Methods: Eighteen twin-bearing pregnant sheep were randomly assigned to a normal (C, 7 MJ/day, n=8) or nutrient restricted (NR) diet (NR, 3.5 MJ/day, n=10) from days 30 to 80 gestation (term=147 days). The timing of nutrient restriction coincides with the early development of the metanephros (final kidney). One twin was humanely euthanased at 7 days of age with the remaining twin reared, following weaning, in an obesogenic environment. At 1 year of age, they were humanely euthanased and renal tissues sampled. The mRNA abundance of IL-18 and TLR4 in renal tissues was measured by real-time PCR. IL-6 and TNF were quantified and distribution explored using immunohistochemistry. Home Office and Animal Ethics Committee approval was obtained. Data are expressed as mean ± sem with mRNA expressed as fold change (a.u.).
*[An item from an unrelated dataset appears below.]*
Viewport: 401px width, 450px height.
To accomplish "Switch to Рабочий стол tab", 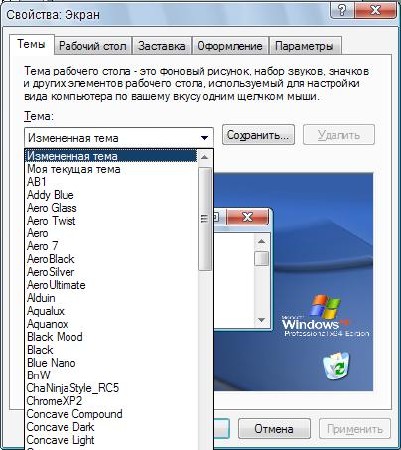I will pyautogui.click(x=93, y=46).
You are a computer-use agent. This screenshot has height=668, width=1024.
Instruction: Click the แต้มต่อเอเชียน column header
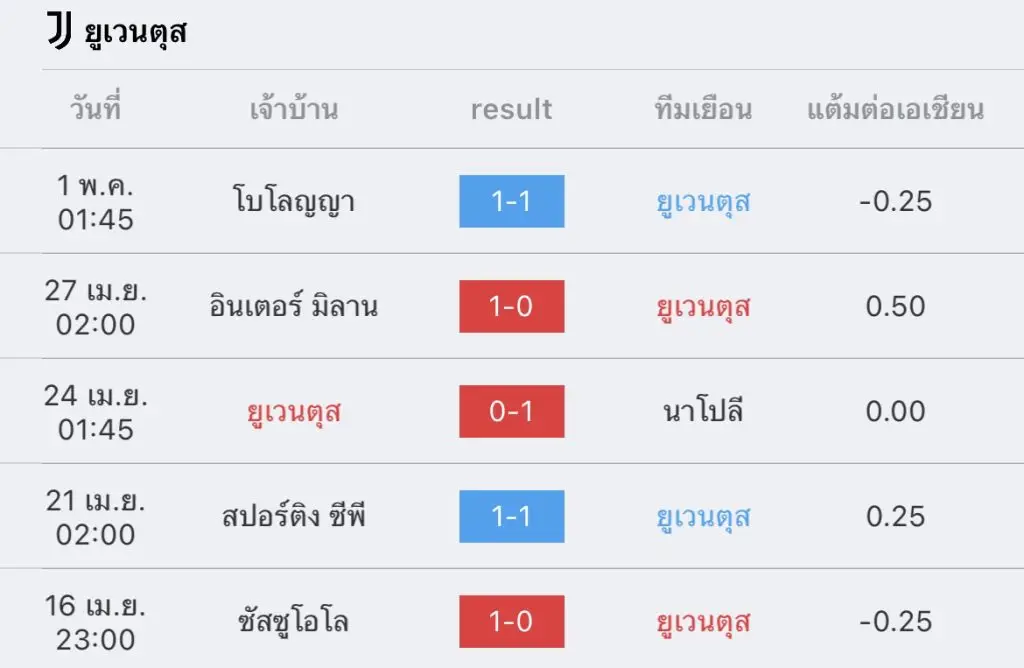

Results: At 7 days, NR offspring had a lower relative kidney mass (C 6.9±0.4g/kg vs NR 5.8±0.2g/kg, P<0.01) and downregulation of IL-18 (C 1.0±0.2, NR 0.4±0.1, P<0.05) but not TLR4 (C 1.0±0.3, NR 0.4±0.1, P=0.11) gene expression. In lean animals, a strong positive correlation existed between renal IL-18 and TLR4 (r2=0.87, P<0.0001). In obese juvenile offspring, IL-18 was not different between groups (C 3.3±0.7, NR 2.3±0.4). However, glomerular IL-6 staining was significantly lower in the NR offspring (C 997±411, NR 206±95 a.u., P<0.05) with no significant differences noted in medullary TNF (C 2.2±0.7x105, NR 0.7±0.5x105 a.u.).
Conclusion: Maternal nutrient restriction during early fetal kidney development attenuates the effects of early-onset obesity-related nephropathy, in part, through the downregulation of the innate inflammatory response. IL-18 and TLR4 are important components of the inflammatory mechanisms leading to obesity-related renal damage and appear susceptible to in utero nutritional programming conferring an element of renal protection. A better understanding of maternal nutrition and the in utero nutritional environment may offer therapeutic strategies aimed at reducing the burden of later kidney disease.
Acknowledgements: This study was supported by the British Heart Foundation.
1. Sharkey et al, FASEB J 2009;23:1314-1324.